Besar Island
- Interactive map of Besar Island

Geography
- Location: Flores Sea
- Coordinates: 8°27′45″S 122°22′39″E﻿ / ﻿8.46250°S 122.37750°E
- Area: 51.84 km^{2} (20.02 sq mi)
- Highest elevation: 931 m (3054 ft)

Administration
- Indonesia
- Province: East Nusa Tenggara
- Regency: Sikka
- District: East Alok

Demographics
- Population: 2,965 (2022 est.)

= Besar Island, Flores =

Island in East Nusa Tenggara, Indonesia

Besar Island (Pulau Besar) is an island in the Flores Sea, located near the larger island of Flores. It is part of the East Alok district of Sikka Regency, and comprises two villages of Koja Doi and Kojagete. It is over 50 square kilometers in size with around 3,000 inhabitants.

==Geography==
The island has an area of 51.84 sqkm, not including the inhabited 4.5-hectare Koja Doi islet connected to it by a 680 m stone causeway. It is the largest out of 18 registered islands in Sikka Regency. Its highest point is at 931 meters above sea level, the highest point compared to other islands in the Maumere Bay.

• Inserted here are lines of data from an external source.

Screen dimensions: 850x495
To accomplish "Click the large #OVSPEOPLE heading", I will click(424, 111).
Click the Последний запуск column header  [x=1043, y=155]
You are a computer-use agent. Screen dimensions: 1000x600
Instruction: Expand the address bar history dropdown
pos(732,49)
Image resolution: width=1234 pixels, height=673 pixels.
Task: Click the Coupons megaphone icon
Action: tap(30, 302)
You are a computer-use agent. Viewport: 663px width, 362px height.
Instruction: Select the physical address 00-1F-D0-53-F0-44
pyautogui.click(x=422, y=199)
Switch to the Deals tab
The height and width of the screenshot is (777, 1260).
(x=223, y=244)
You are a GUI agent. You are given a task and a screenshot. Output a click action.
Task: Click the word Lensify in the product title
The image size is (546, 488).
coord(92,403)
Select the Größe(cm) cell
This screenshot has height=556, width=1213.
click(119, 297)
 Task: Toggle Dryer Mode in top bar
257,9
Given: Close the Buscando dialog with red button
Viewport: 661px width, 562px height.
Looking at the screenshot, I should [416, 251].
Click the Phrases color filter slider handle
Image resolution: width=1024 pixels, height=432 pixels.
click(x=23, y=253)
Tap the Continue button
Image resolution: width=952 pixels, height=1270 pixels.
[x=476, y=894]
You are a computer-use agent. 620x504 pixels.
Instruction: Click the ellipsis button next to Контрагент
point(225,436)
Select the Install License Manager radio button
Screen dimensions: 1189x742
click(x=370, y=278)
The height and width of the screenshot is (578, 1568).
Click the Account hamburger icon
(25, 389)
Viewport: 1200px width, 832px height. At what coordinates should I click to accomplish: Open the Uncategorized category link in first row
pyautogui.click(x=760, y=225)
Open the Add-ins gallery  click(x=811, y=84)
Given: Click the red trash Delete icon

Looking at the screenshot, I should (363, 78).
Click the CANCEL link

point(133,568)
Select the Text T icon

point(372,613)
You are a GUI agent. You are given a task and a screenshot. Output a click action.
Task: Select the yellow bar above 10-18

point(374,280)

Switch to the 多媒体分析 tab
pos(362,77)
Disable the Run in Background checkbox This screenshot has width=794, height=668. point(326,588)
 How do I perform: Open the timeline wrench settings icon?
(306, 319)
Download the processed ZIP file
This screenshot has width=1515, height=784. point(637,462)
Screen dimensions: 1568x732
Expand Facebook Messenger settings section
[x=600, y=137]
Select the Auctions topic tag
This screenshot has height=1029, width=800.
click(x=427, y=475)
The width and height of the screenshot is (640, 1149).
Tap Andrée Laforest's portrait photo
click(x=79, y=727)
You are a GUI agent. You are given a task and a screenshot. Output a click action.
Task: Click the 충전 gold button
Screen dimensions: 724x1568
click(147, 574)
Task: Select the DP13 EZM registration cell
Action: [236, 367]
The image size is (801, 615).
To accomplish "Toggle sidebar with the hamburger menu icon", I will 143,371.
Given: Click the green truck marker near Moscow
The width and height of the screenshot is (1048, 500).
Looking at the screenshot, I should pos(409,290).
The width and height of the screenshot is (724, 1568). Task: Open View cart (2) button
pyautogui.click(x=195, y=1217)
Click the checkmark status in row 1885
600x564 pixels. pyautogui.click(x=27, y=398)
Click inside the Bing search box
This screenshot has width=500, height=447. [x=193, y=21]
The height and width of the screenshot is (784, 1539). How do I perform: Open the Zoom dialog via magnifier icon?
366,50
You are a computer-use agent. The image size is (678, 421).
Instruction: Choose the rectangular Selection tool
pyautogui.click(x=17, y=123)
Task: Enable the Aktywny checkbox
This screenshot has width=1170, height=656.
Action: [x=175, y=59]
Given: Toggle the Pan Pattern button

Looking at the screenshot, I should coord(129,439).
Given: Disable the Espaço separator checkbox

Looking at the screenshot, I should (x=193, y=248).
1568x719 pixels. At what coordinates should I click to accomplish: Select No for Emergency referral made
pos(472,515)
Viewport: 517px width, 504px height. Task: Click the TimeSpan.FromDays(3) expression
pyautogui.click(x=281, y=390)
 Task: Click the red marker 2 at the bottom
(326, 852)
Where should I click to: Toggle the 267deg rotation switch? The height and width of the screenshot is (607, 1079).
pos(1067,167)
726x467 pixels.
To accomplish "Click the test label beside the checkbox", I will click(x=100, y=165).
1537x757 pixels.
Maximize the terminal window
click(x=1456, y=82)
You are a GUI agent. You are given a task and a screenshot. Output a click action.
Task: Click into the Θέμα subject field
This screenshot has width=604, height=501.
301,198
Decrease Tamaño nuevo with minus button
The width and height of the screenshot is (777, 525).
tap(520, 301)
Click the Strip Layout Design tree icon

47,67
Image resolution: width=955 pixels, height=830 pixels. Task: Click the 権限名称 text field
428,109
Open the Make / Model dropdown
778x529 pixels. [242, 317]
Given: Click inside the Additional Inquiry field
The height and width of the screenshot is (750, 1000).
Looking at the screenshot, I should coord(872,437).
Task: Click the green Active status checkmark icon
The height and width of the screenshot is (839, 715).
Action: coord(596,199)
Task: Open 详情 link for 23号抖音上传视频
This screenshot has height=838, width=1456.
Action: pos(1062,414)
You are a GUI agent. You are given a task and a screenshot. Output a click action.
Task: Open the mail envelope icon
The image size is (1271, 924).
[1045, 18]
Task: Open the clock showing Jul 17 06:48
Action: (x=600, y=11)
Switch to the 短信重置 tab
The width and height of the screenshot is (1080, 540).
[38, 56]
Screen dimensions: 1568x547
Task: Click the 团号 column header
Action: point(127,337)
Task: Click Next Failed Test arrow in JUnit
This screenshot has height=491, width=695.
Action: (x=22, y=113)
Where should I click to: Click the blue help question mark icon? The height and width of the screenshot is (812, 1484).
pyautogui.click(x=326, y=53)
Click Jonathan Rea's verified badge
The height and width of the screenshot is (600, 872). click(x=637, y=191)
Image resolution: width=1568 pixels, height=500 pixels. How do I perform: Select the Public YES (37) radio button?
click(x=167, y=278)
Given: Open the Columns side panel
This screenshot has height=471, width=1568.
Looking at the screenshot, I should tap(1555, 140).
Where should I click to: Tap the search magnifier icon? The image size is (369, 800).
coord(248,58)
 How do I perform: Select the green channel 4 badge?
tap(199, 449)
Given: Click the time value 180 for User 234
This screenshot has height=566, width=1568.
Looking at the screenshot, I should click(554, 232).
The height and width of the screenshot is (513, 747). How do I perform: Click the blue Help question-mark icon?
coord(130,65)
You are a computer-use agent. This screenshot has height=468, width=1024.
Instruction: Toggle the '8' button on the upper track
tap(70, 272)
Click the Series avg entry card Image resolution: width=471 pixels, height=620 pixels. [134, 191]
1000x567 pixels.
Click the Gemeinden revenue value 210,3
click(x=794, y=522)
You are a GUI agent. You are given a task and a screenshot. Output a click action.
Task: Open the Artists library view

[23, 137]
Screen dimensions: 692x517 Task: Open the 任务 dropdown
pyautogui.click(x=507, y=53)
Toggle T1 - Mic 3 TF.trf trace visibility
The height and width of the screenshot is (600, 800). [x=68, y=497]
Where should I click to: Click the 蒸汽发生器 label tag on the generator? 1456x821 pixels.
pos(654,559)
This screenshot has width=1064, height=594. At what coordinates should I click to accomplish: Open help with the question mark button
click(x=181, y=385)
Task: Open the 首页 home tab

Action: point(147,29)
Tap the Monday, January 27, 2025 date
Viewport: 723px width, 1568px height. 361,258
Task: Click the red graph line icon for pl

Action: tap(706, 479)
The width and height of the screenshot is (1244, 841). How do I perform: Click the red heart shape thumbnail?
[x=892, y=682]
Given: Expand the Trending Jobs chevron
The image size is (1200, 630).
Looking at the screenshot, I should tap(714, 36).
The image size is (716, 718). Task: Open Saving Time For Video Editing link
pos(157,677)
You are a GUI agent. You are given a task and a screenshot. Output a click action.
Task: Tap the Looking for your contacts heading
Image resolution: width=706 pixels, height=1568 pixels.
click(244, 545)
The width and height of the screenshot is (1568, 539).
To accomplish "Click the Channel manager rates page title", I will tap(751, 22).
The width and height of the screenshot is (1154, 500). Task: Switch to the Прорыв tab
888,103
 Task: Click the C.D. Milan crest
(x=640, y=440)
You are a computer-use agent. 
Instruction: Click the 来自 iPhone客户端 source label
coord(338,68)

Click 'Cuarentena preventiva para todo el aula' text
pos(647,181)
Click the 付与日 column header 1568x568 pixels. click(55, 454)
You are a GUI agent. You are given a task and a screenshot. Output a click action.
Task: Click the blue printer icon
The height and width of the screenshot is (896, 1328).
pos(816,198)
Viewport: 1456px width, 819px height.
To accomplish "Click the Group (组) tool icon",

Generally, the island is accessed by speedboat from Maumere, a half-hour trip.

==History==
The island was known to the Bajo people, who named it "Tukukaba" (meaning "Bat") after the bat populations on the island. Koja Doi (Bajo for "little acorn") used to be a disconnected islet, until locals with the help of the local Indonesian Army unit of Sikka constructed a stone causeway connecting Koja Doi and Besar. The bridge was repaired and improved in 1983.

Part of Besar Island was designated as a protected forest in 1983, with further expansions in 1987, 1999, 2014, and 2016. During the 1992 Flores earthquake and tsunami, the island's (and Koja Doi's) inhabitants did not suffer heavy casualties especially compared to the nearby Babi Island, due to the high elevation of Besar's peak where they evacuated. Many houses were destroyed by the tsunami, however, including the local village office of Koja Doi. Some of the ruins were deliberately preserved to this day, with the village office being rebuilt across the causeway on Besar.

A 190 kWp solar power station was opened on the island in 2019 near Koja Doi. A smaller 8.5 kWp station was established in 2022 near Kampung Loang, on the island's north side.

==Economy and demographics==
The island's inhabitants are primarily fishermen and farmers, with maize, upland rice, cashew nuts, and teak being cultivated. There is some tourism to the island, centered at the Koja Doi islet.

Statistics Indonesia estimated the total population of the two villages of Koja Doi and Kojagete comprising the island (including the Koja Doi islet) at 2,965 people, with 1,477 in Koja Doi and 1,488 in Kojagete. There are two publicly funded elementary schools and one middle school in Besar. An auxiliary puskesmas was established on the island in 2022, and was upgraded to a full puskesmas on 11 October 2025. Prior to its establishment, no other healthcare facilities on the island, with inhabitants travelling to the nearby Pemana Islands for medical services.

==Ecology==
There are populations of Javan rusa deer and green sea turtles on the island, which used to be hunted by local villagers, but are now protected. The waters immediately around Koja Doi is surrounded by coral reefs, and there are mangrove forests around the island.